### GIVEN EXERCISE 1
Answer these questions about the thread on finding non-matching strings in R:
(a) Which operator does the opening post use to find which strings match?
(b) Which function is used to define `%nin%`?
(c) What does the exclamation mark do to the vector returned by `%in%`?
### GIVEN EXERCISE 2
In the thread on finding non-matching strings in R, reproduce the passage from "Brandon Bertelsen" to "which(x %nin% y)".

5

If you have a vector of strings and you want to know which match. It's a simple matter of using %in%.

x <- c("red","blue","green")
y <- c("yellow","blue","orange")

which(x %in% y) # Literally, which X are in Y.

But what about the opposite, where you would like to find which X are not in Y?

Brandon Bertelsen
  • 43,807
  • 34
  • 160
  • 255

2 Answers2

8

A neat way that I like (that I learnt from @joran, iirc) is:

`%nin%` <- Negate(`%in%`)
which(x %nin% y)
[1] 1 3    
Arun
  • 116,683
  • 26
  • 284
  • 387
5

Doing %in% returns a vector of trues and falses. Using an exclamation mark will turn those Ts and Fs around, and by wrapping everything in which will give you indices.

> which(!x %in% y)
[1] 1 3
> which(x %in% y)

### DATA SECTION
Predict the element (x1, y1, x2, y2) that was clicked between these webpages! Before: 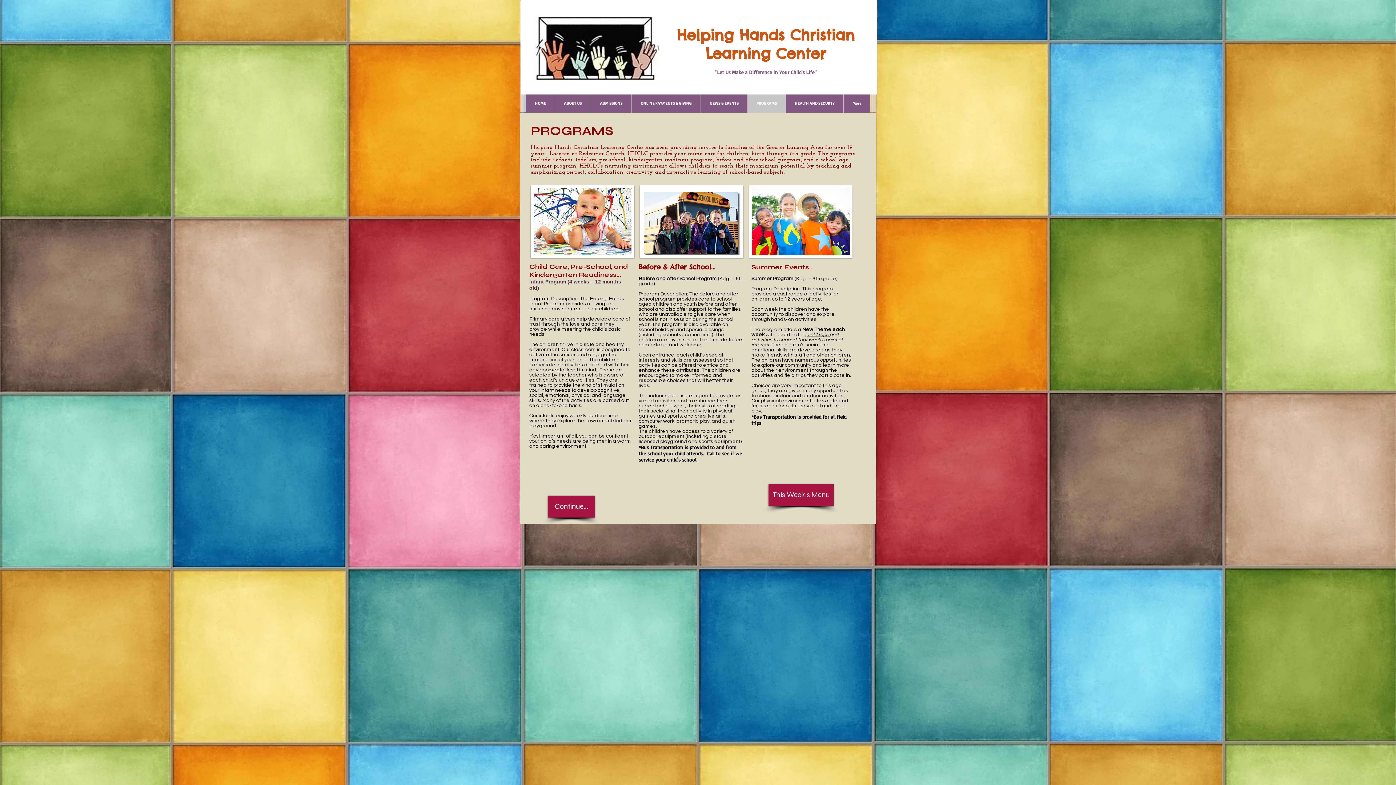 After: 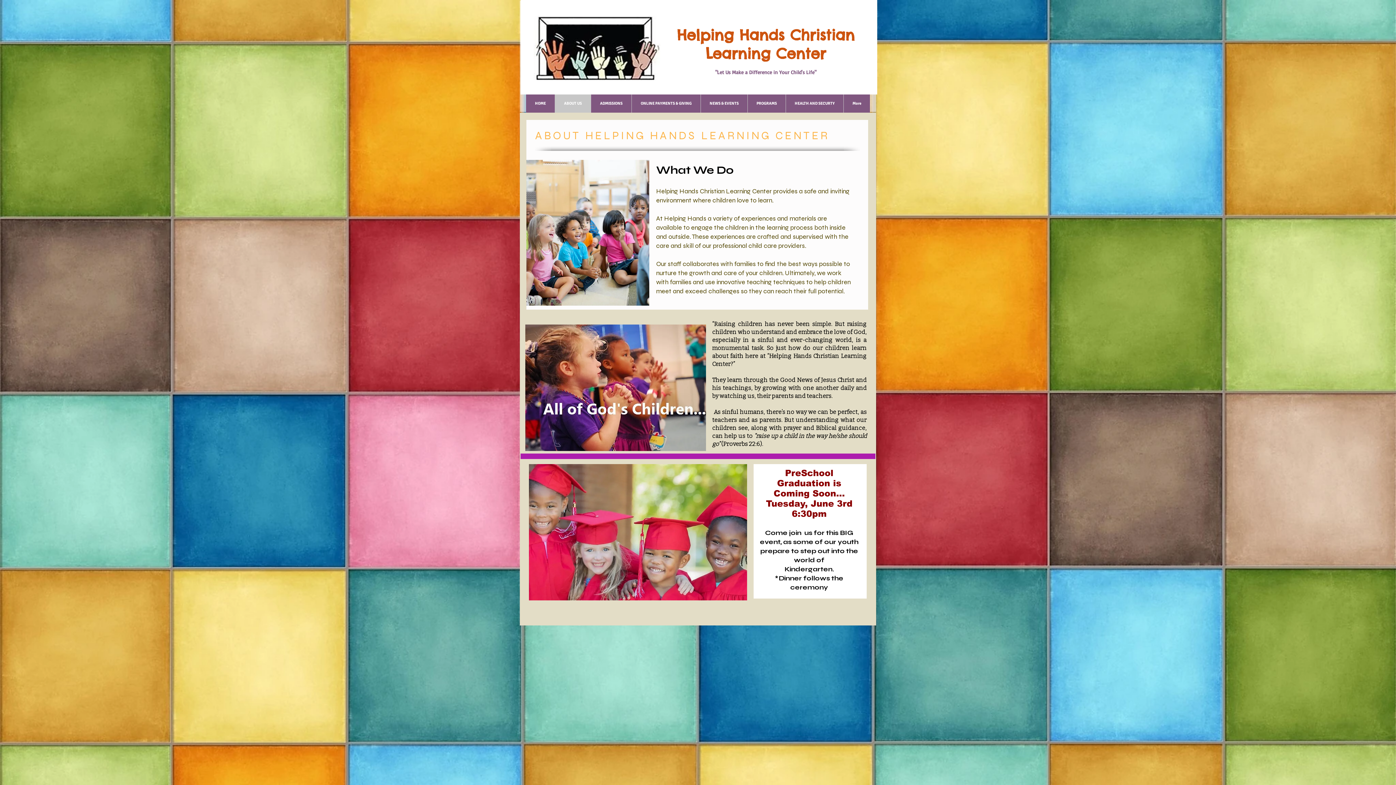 Action: bbox: (554, 94, 590, 112) label: ABOUT US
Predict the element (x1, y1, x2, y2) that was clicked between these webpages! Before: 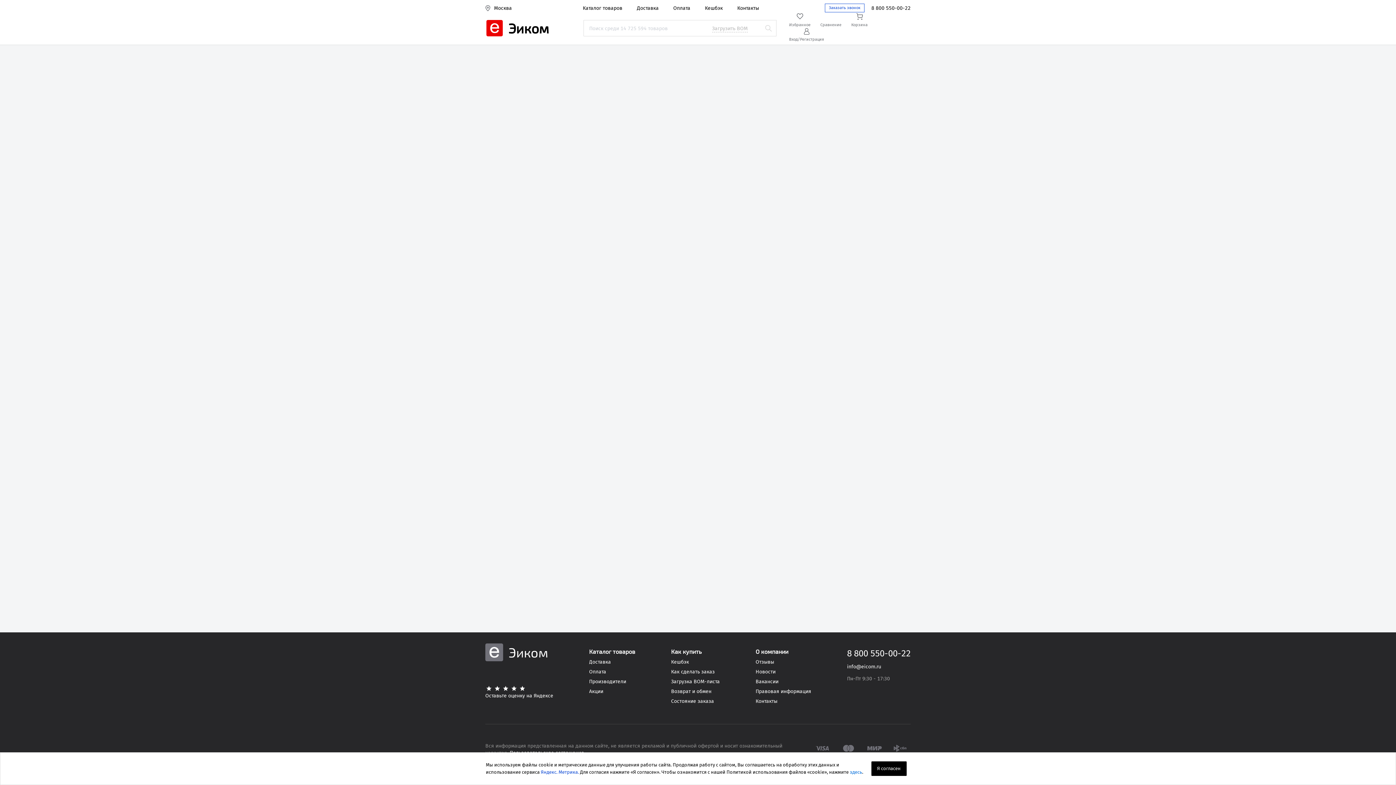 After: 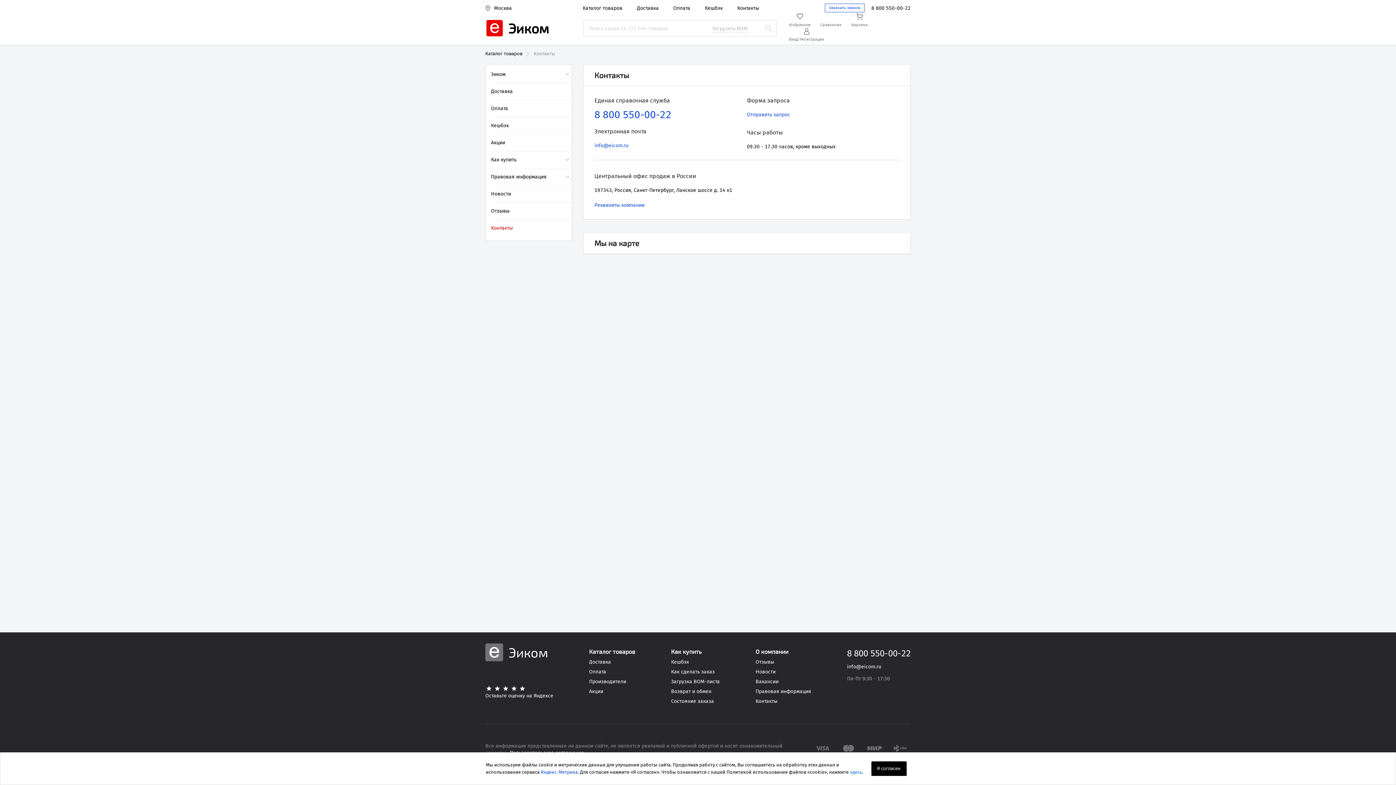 Action: label: Контакты bbox: (755, 698, 777, 704)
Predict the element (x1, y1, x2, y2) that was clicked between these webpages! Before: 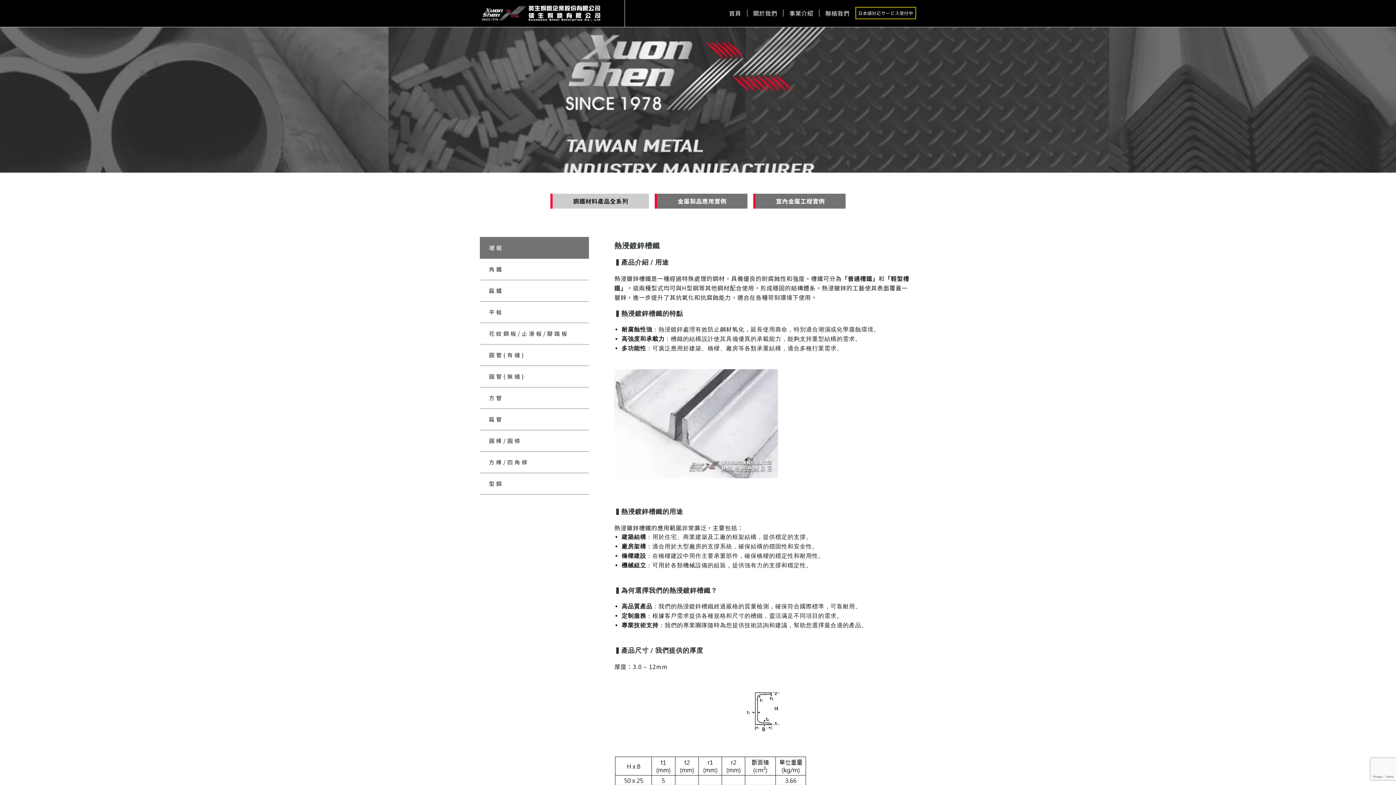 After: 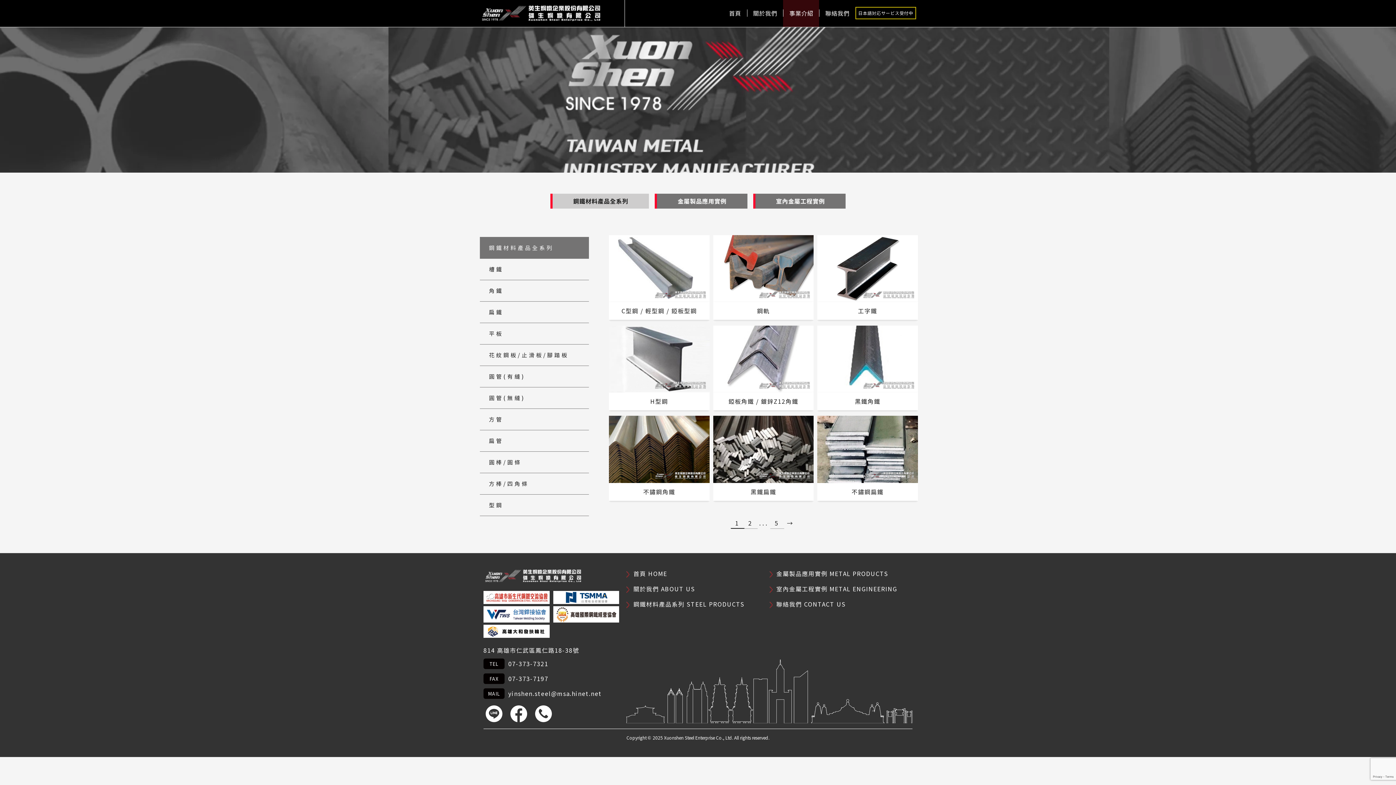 Action: label: 鋼鐵材料產品全系列 bbox: (550, 193, 649, 208)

### FULL RESPONSE 1
(a) `%in%`
(b) `Negate`
(c) It turns the Ts and Fs around.

### FULL RESPONSE 2
Brandon Bertelsen
  • 43,807
  • 34
  • 160
  • 255

2 Answers2

8

A neat way that I like (that I learnt from @joran, iirc) is:

`%nin%` <- Negate(`%in%`)
which(x %nin% y)